Exercise objective: Please keep the pictures out and write out exactly the lines from the first in the data below through the one containing "YouTube (38, 2465)", both included.

=== Begin Enclosure ===

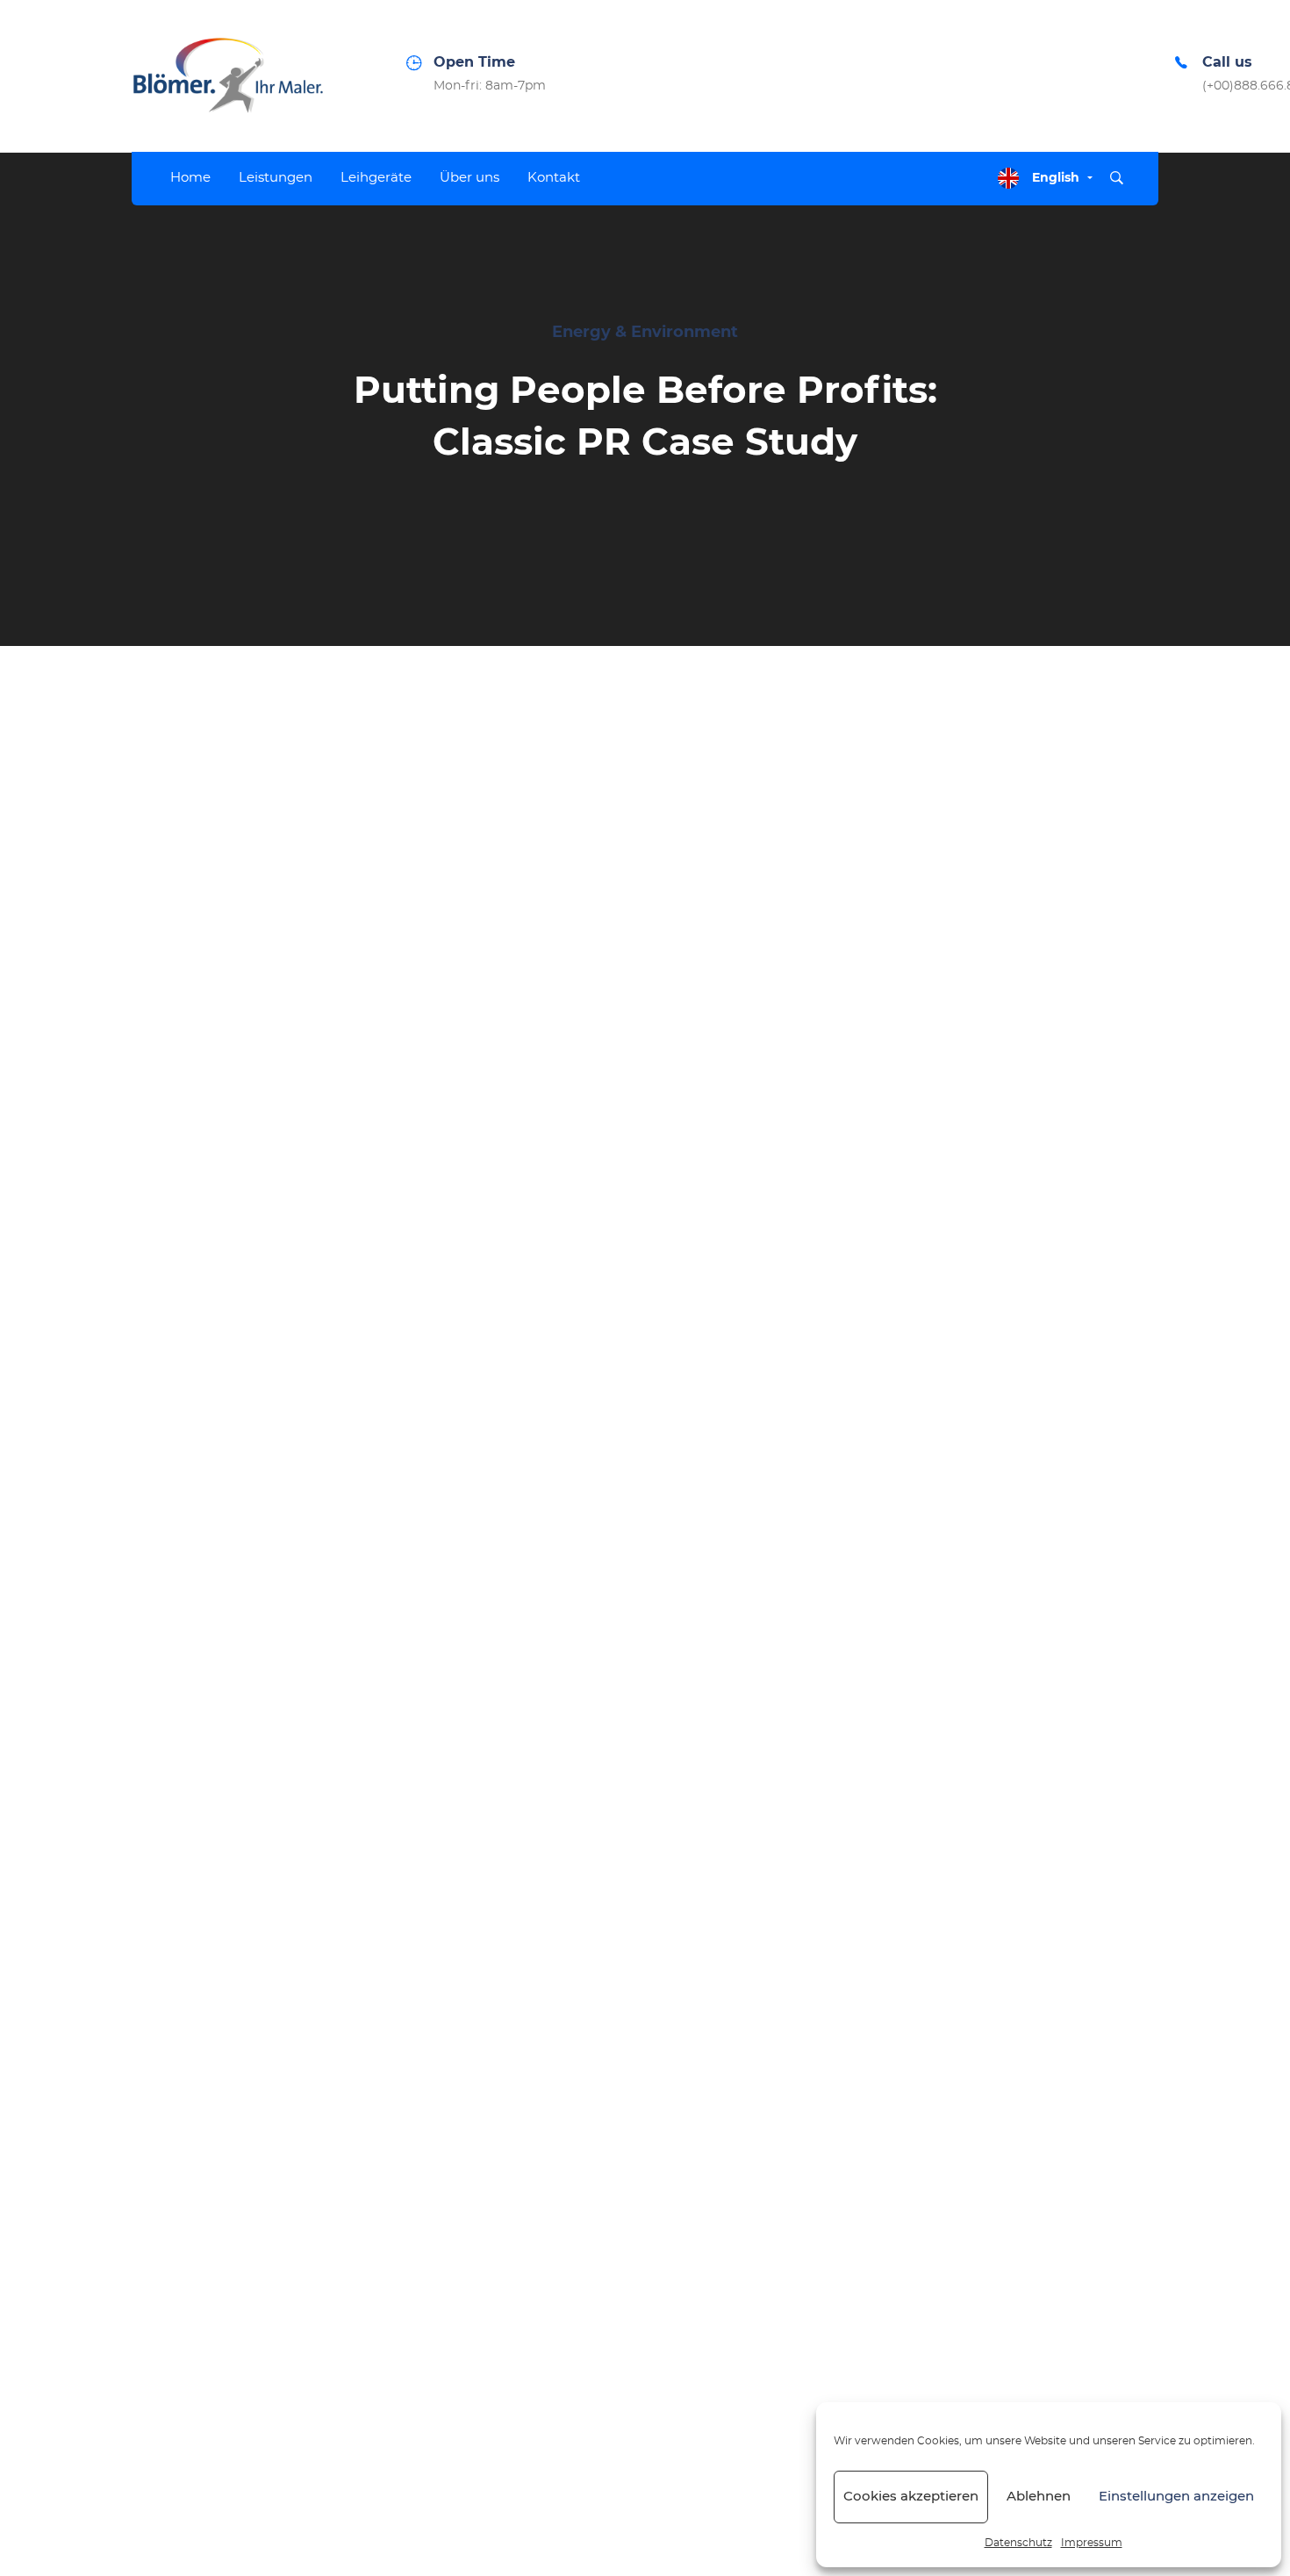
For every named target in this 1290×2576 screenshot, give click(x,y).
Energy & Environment (645, 333)
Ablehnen (1039, 2496)
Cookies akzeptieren (910, 2496)
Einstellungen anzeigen (1176, 2496)
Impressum (1091, 2542)
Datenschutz (1018, 2542)
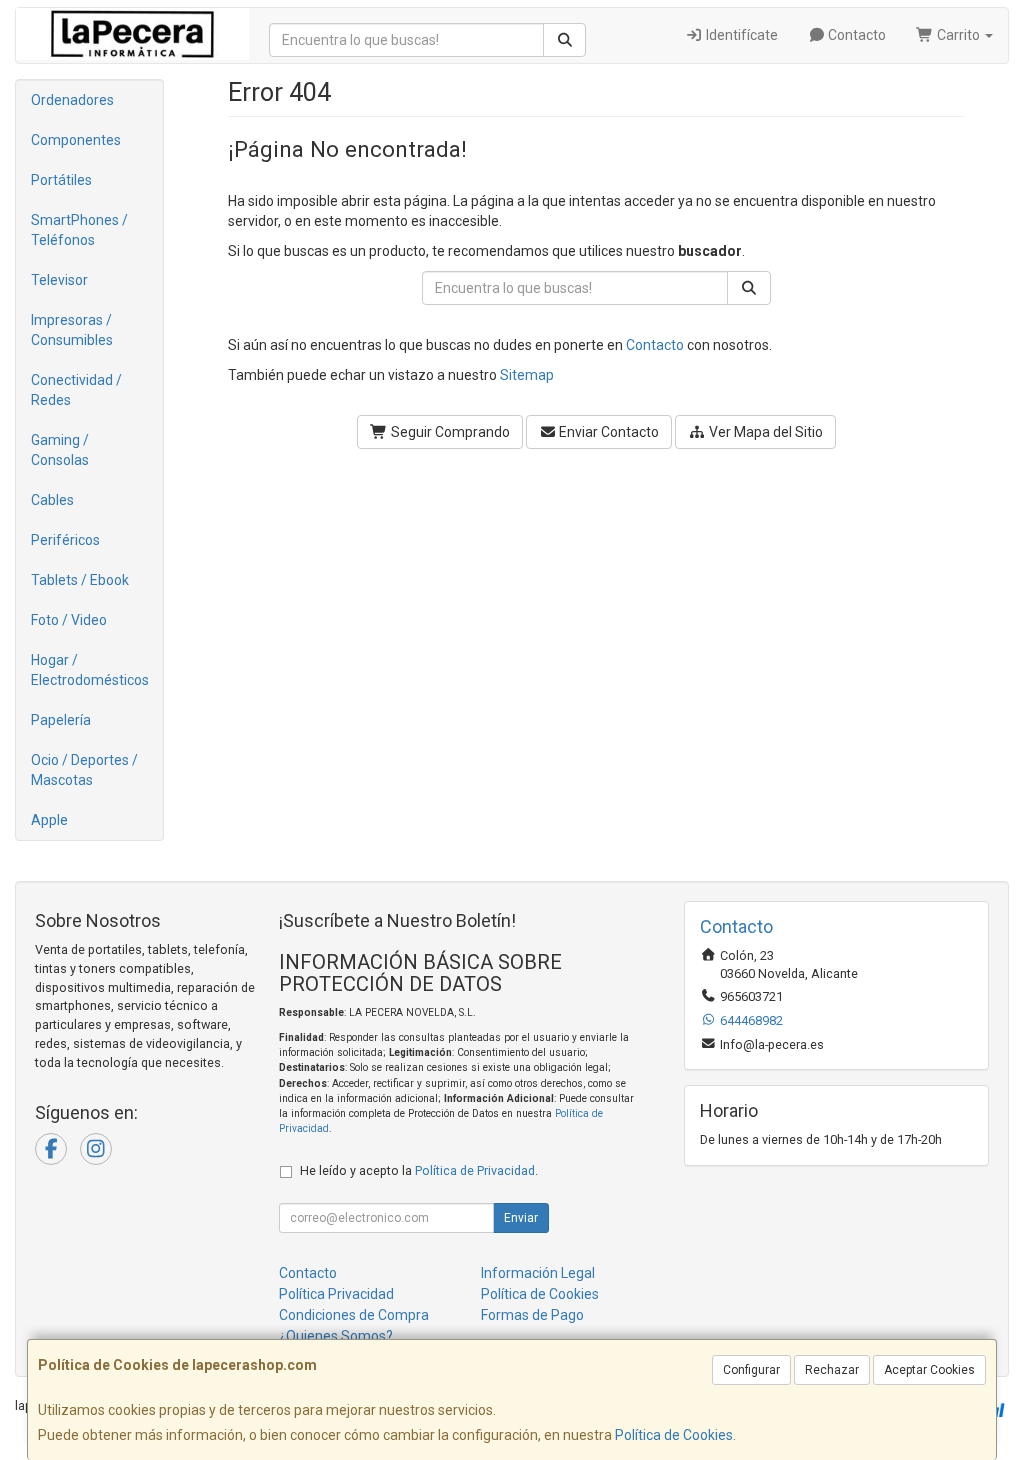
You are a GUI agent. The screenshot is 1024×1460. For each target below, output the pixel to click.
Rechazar (832, 1370)
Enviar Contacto (607, 432)
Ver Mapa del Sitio (764, 432)
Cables (52, 500)
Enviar (521, 1218)
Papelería (61, 720)
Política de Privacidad (475, 1170)
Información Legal (538, 1273)
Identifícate (740, 35)
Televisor (59, 280)
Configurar (751, 1370)
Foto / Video (69, 620)
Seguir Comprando (449, 432)
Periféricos (65, 540)
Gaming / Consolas (60, 450)
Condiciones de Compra (354, 1315)
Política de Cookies (674, 1435)
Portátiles (61, 180)
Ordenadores (72, 100)
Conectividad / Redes (76, 390)
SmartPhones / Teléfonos (79, 230)
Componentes (76, 140)
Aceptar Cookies (929, 1370)
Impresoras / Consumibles (72, 330)
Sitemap (527, 375)
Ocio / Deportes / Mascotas (84, 770)
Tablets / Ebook (80, 580)
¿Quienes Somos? (336, 1336)
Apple (49, 820)
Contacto (855, 35)
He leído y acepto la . (419, 1170)
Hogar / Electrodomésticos (90, 670)
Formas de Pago (532, 1315)
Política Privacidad (336, 1294)
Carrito (958, 35)
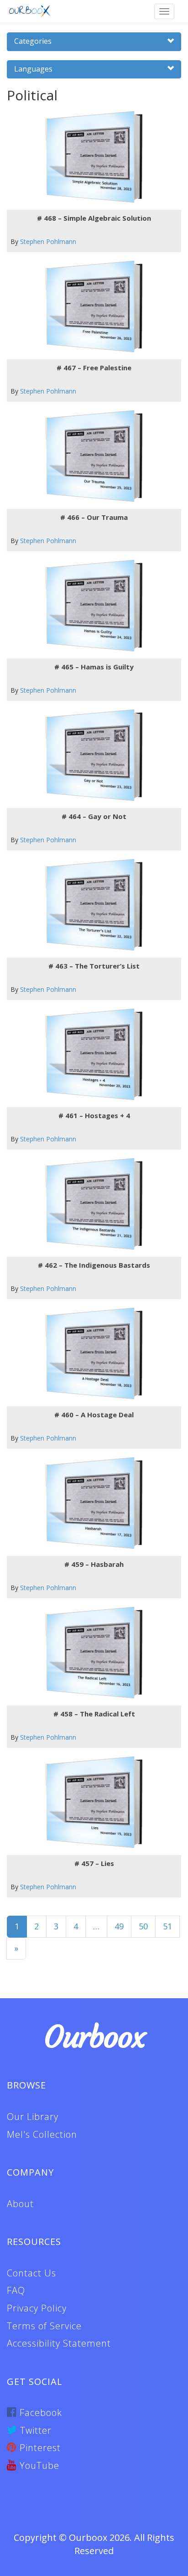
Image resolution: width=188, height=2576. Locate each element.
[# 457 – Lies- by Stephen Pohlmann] (90, 1802)
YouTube (38, 2465)
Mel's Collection (42, 2134)
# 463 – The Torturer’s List (94, 965)
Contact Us (31, 2273)
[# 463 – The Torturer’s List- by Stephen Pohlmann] (90, 905)
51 (167, 1926)
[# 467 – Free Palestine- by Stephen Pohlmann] (90, 306)
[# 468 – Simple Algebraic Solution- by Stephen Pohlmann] (90, 157)
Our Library (32, 2116)
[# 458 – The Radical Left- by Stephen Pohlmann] (90, 1653)
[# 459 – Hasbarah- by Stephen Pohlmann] (90, 1503)
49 (119, 1926)
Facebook (39, 2412)
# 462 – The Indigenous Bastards (94, 1265)
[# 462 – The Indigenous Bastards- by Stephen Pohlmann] (90, 1204)
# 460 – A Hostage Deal (94, 1414)
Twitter (34, 2430)
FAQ (16, 2290)
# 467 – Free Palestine (94, 367)
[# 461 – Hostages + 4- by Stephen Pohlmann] (90, 1054)
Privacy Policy (37, 2308)
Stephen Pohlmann (48, 241)
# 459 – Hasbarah (94, 1564)
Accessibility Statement (59, 2343)
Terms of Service (44, 2326)
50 (143, 1926)
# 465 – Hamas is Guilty (94, 666)
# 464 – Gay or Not (94, 816)
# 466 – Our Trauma (94, 517)
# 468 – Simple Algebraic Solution (94, 218)
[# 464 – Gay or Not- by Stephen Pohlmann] (90, 755)
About (20, 2204)
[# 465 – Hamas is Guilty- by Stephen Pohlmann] (90, 606)
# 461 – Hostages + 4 (94, 1115)
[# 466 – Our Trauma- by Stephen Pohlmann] (90, 456)
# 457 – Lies (94, 1863)
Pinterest (39, 2447)
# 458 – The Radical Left (94, 1713)
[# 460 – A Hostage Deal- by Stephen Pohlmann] (90, 1353)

=== End Enclosure ===

Exercise solution:
For every named target in this 1290×2576 screenshot, give click(x,y).
Energy & Environment (645, 333)
Ablehnen (1039, 2496)
Cookies akzeptieren (910, 2496)
Einstellungen anzeigen (1176, 2496)
Impressum (1091, 2542)
Datenschutz (1018, 2542)
You are a GUI agent. The screenshot is 1024×1460. For each target below, output the pixel to click.
Rechazar (832, 1370)
Enviar Contacto (607, 432)
Ver Mapa del Sitio (764, 432)
Cables (52, 500)
Enviar (521, 1218)
Papelería (61, 720)
Política de Privacidad (475, 1170)
Información Legal (538, 1273)
Identifícate (740, 35)
Televisor (59, 280)
Configurar (751, 1370)
Foto / Video (69, 620)
Seguir Comprando (449, 432)
Periféricos (65, 540)
Gaming / Consolas (60, 450)
Condiciones de Compra (354, 1315)
Política de Cookies (674, 1435)
Portátiles (61, 180)
Ordenadores (72, 100)
Conectividad / Redes (76, 390)
SmartPhones / Teléfonos (79, 230)
Componentes (76, 140)
Aceptar Cookies (929, 1370)
Impresoras / Consumibles (72, 330)
Sitemap (527, 375)
Ocio / Deportes / Mascotas (84, 770)
Tablets / Ebook (80, 580)
¿Quienes Somos? (336, 1336)
Apple (49, 820)
Contacto (855, 35)
He leído y acepto la . (419, 1170)
Hogar / Electrodomésticos (90, 670)
Formas de Pago (532, 1315)
Política Privacidad (336, 1294)
Carrito (958, 35)
Image resolution: width=188, height=2576. Locate each element.
[# 457 – Lies- by Stephen Pohlmann] (90, 1802)
YouTube (38, 2465)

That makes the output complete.